Capital Business Credit (CBC) announced it has recently provided more than $50 million in trade financing lines of credit to retailers, manufacturers and importers in the fashion apparel, accessories and home furnishing sectors. Based on clients’ unique needs, these financing solutions included factoring, asset-based lending, inventory support, supplier early payment programs, creative financing restructuring and other bespoke offerings.

“The diversity in financing we have issued in the last six months reflects our unique ability to design solutions to meet growing demand for flexible lending terms at almost every point in the supply chain. We understand that a need for lending elasticity in the apparel and home industries is a feature of the sector, rather than a fundamental indicator of a company’s future success, and we are positioned to help fuel growth in expanding brands when a traditional lender cannot,” said Andrew Tananbaum, executive chairman of CBC.

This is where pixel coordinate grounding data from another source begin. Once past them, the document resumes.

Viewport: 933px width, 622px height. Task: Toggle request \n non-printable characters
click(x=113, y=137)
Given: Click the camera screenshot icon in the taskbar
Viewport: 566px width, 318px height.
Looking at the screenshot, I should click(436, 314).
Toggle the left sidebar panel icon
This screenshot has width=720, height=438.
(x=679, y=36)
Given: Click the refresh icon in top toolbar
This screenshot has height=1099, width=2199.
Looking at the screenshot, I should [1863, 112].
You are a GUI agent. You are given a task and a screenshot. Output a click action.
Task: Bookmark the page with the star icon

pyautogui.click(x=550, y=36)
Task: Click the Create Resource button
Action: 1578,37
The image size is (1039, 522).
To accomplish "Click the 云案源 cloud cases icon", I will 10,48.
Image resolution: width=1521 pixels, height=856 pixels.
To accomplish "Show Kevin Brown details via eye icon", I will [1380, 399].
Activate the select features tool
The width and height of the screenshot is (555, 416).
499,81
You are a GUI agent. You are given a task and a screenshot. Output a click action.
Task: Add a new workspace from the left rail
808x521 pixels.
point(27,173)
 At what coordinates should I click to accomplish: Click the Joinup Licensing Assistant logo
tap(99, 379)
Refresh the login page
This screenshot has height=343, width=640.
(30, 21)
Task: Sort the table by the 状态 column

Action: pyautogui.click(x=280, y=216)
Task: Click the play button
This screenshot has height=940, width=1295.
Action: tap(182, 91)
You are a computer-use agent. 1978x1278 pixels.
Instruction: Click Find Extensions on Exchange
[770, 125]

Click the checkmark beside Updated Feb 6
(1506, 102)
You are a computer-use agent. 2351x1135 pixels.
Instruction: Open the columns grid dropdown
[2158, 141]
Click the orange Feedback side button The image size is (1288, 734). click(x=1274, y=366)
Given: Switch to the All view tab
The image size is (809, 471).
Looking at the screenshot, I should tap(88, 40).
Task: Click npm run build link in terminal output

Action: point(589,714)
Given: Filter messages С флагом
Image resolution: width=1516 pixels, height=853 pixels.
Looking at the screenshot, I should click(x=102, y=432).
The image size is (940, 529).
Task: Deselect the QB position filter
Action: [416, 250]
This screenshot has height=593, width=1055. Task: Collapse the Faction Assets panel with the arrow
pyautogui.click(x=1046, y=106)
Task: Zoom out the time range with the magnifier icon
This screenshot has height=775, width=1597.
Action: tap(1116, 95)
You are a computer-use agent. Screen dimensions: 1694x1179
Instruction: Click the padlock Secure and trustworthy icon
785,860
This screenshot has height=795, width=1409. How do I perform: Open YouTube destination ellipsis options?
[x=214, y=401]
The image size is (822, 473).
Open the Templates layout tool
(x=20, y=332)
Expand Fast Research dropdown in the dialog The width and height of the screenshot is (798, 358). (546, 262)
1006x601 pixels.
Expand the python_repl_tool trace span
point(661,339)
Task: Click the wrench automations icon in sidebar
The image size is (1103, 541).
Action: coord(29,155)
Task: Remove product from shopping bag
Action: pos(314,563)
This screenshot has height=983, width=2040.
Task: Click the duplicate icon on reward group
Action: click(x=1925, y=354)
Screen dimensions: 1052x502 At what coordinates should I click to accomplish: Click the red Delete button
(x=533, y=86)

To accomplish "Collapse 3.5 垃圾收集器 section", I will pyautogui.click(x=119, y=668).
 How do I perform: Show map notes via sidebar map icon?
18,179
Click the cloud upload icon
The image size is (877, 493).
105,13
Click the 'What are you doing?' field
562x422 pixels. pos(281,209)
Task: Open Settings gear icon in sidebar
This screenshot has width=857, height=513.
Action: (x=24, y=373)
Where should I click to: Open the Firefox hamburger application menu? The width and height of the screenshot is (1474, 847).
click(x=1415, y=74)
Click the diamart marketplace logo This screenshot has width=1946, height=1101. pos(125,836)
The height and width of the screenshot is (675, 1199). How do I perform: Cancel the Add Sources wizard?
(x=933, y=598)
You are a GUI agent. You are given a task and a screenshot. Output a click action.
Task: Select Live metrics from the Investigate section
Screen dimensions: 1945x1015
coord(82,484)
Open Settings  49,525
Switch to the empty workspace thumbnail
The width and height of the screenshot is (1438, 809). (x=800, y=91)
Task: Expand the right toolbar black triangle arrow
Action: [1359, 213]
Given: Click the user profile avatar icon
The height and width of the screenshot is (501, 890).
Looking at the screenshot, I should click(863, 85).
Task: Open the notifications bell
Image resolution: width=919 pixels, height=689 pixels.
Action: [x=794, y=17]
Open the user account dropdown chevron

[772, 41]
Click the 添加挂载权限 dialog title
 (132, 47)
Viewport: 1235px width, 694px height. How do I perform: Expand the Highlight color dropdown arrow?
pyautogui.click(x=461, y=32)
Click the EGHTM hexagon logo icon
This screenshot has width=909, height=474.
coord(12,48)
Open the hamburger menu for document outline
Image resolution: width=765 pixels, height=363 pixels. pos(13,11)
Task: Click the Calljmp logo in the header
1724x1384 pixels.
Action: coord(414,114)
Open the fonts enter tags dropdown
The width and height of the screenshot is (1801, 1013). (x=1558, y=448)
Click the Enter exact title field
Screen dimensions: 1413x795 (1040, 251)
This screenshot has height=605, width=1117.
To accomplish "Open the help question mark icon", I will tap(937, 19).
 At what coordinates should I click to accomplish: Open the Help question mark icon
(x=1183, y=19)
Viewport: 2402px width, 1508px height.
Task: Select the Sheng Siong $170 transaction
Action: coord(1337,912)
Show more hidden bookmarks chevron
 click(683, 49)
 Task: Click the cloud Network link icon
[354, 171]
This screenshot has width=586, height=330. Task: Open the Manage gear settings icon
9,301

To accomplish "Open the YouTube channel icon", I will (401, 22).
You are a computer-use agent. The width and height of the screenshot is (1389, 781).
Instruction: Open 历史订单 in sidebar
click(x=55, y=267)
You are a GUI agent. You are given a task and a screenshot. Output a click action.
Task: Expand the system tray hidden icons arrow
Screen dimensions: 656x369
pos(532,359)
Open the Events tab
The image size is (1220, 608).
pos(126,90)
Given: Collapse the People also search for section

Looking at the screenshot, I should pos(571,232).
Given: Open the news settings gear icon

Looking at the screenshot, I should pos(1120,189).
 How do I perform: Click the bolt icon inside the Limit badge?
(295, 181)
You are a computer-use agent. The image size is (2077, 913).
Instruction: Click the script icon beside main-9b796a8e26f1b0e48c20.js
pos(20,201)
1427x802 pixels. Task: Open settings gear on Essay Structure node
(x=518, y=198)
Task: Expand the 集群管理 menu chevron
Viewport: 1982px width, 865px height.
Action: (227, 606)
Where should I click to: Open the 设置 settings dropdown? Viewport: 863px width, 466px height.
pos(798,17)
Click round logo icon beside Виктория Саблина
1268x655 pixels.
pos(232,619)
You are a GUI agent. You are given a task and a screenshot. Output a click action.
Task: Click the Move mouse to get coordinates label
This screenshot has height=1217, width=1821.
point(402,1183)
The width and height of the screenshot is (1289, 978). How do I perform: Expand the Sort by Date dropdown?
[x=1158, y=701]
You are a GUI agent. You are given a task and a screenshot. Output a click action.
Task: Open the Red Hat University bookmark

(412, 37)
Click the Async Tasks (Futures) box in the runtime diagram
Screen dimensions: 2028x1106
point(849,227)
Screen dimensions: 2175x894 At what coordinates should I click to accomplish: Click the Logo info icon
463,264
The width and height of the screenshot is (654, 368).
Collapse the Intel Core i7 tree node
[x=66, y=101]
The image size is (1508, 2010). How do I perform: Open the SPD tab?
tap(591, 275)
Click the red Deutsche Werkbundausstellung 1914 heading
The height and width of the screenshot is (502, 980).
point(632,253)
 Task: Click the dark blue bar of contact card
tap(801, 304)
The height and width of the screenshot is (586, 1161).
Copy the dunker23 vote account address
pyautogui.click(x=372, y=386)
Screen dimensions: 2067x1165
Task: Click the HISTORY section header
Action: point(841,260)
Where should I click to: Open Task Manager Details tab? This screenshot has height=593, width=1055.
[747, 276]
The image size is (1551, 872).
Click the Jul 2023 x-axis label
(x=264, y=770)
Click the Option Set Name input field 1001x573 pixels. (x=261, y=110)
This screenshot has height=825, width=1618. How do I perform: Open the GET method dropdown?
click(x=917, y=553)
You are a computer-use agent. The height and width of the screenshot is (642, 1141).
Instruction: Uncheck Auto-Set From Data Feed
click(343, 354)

Representative transactions from the first two quarters of 2015 include:

David Textiles, a wholesale textile distributor received a $14 million factoring and credit facility in under three weeks to support temporary inventory build-up due to seasonality and increasing sales;

A designer and manufacturer of small appliances and accessories, outgrew its original financing agreement and turned to CBC for a full device factoring facility and a $10 million revolving credit line;

A growing importer of children’s apparel required additional off-season financing for vendor deposits received a $12 million revolving credit line;

A national off-priced retailer needed additional financing support for its direct import programs with Asian suppliers, and received a supplier early payment facility of $10 million in conjunction with a domestic trade credit line;

A furniture importer and manufacturer with a 100% customer concentration in the midst of a turnaround required a $3 million factoring and credit facility that their previous bank-owned factor were unable to accommodate;

An undercapitalized start-up importer of designer hand bags projecting over $30 million sales in its first year required a $5 million line of credit to support pre and post-production financing.

“As the U.S. housing market rebounds, the soft home goods business is exploding, driving exponential demand for our textiles. Unfortunately, our existing credit facility did not allow us to scale manufacturing in line with our orders. CBC’s flexible financing structure accommodated our current growth and positioned us to capitalize on a long-term production trend,” said Ben Cohen, president of David Textiles. Earlier this year, CBC also appointed three senior executives in their New York, Los Angeles and Charlotte offices to support the increased financing needs from clients in those three markets.